Problem to work on:
An exact transcription of every entry is required, with the images left out.

>>>>>

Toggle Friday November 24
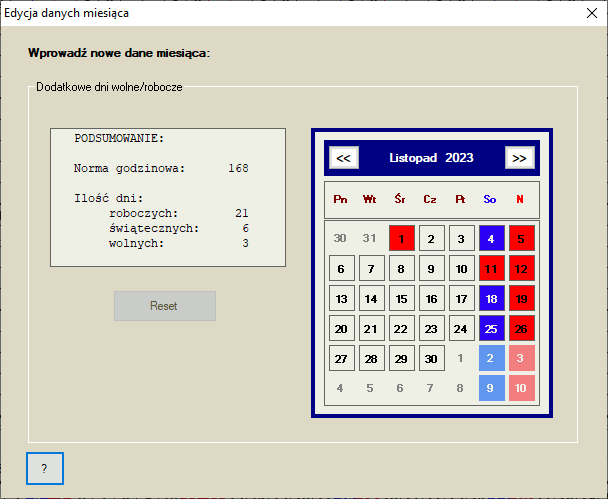This screenshot has width=608, height=499. pos(461,329)
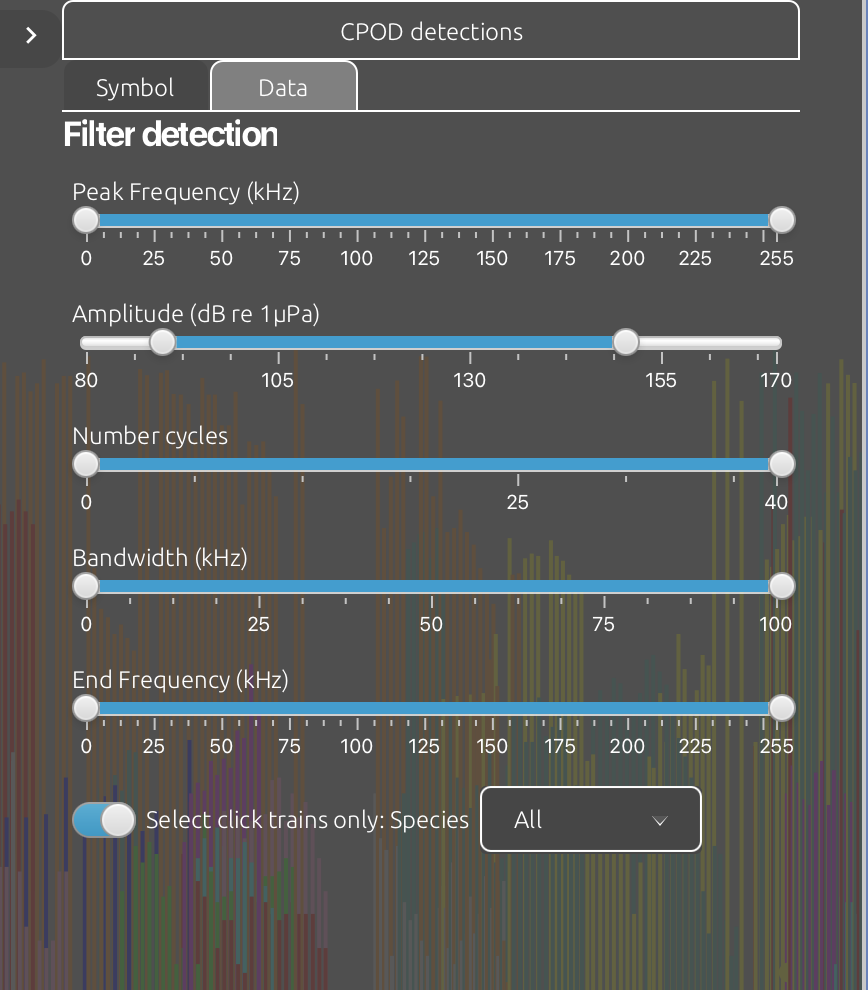Screen dimensions: 868x990
Task: Click the Species dropdown arrow
Action: (660, 821)
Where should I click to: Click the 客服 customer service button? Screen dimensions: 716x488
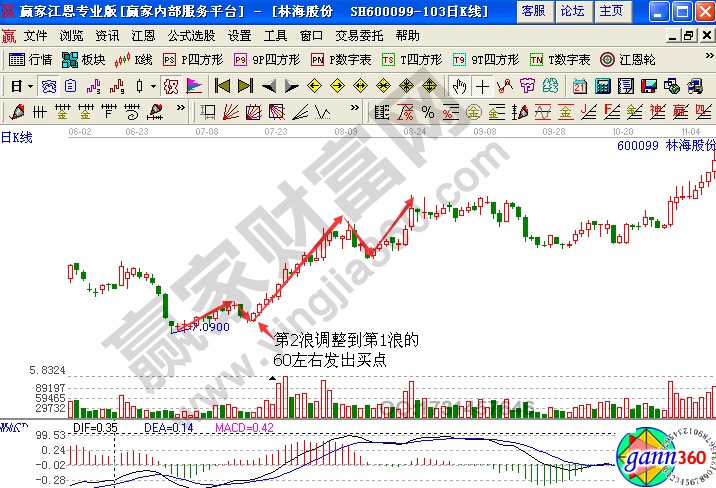(534, 11)
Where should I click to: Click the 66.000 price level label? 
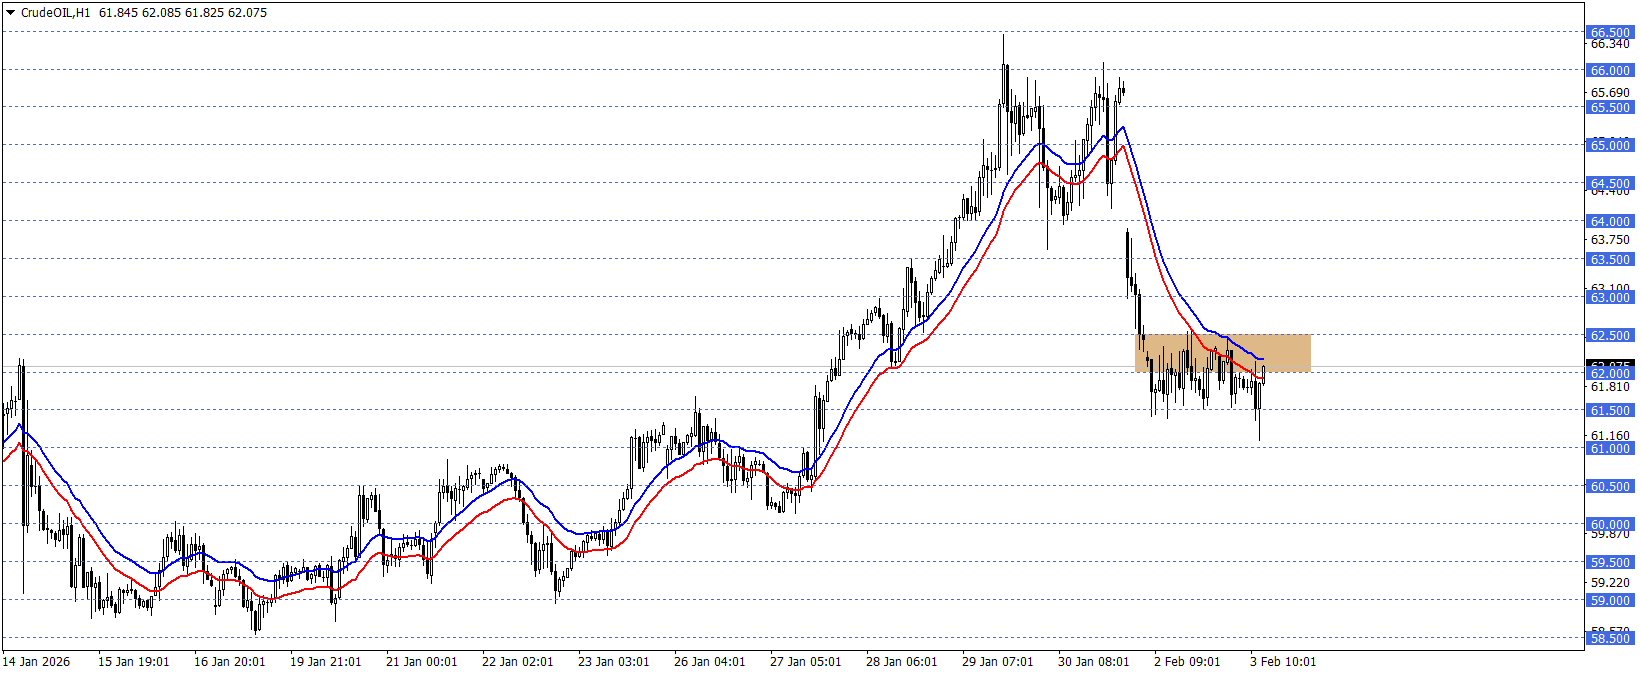click(1610, 70)
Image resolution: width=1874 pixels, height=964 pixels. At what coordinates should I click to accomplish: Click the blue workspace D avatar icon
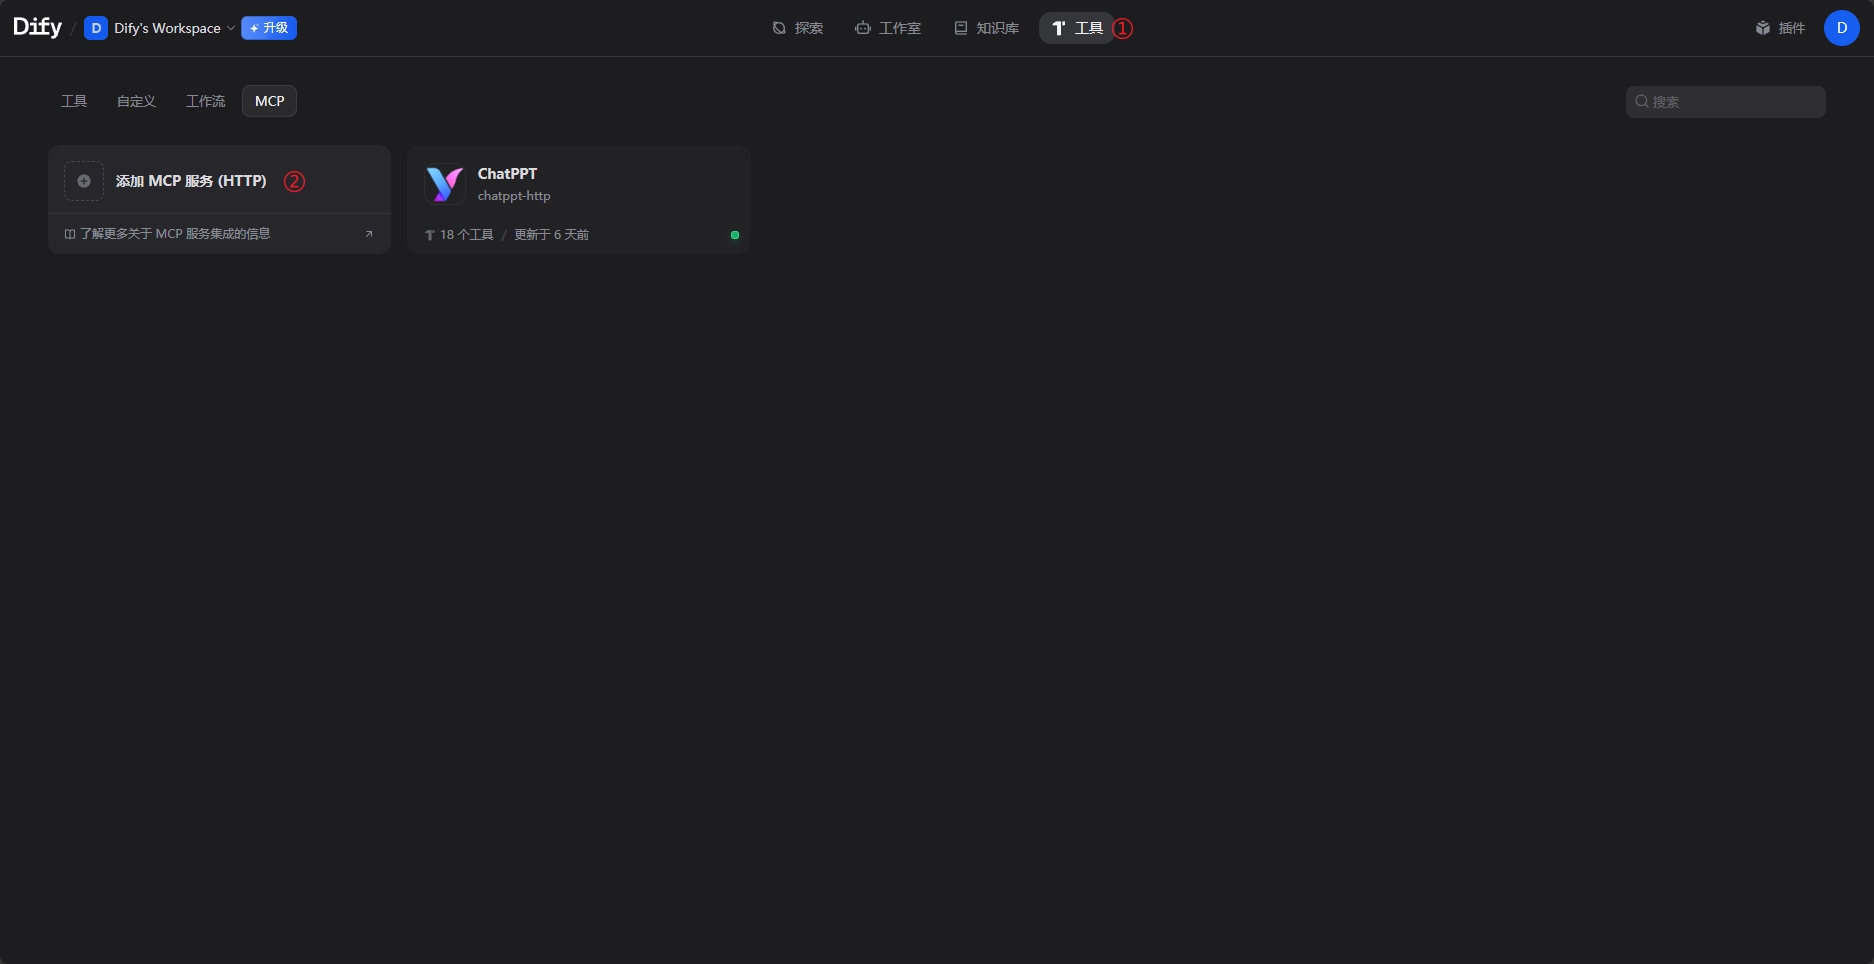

<<<<<

Response to the task:
Toggle Friday November 24
This screenshot has width=608, height=499. pos(461,329)
Screen dimensions: 868x990
Task: Click the Species dropdown arrow
Action: (660, 821)
Where should I click to: Click the 客服 customer service button? Screen dimensions: 716x488
(534, 11)
Where should I click to: Click the 66.000 price level label? 
click(1610, 70)
Image resolution: width=1874 pixels, height=964 pixels. At what coordinates should I click to accomplish: Click the blue workspace D avatar icon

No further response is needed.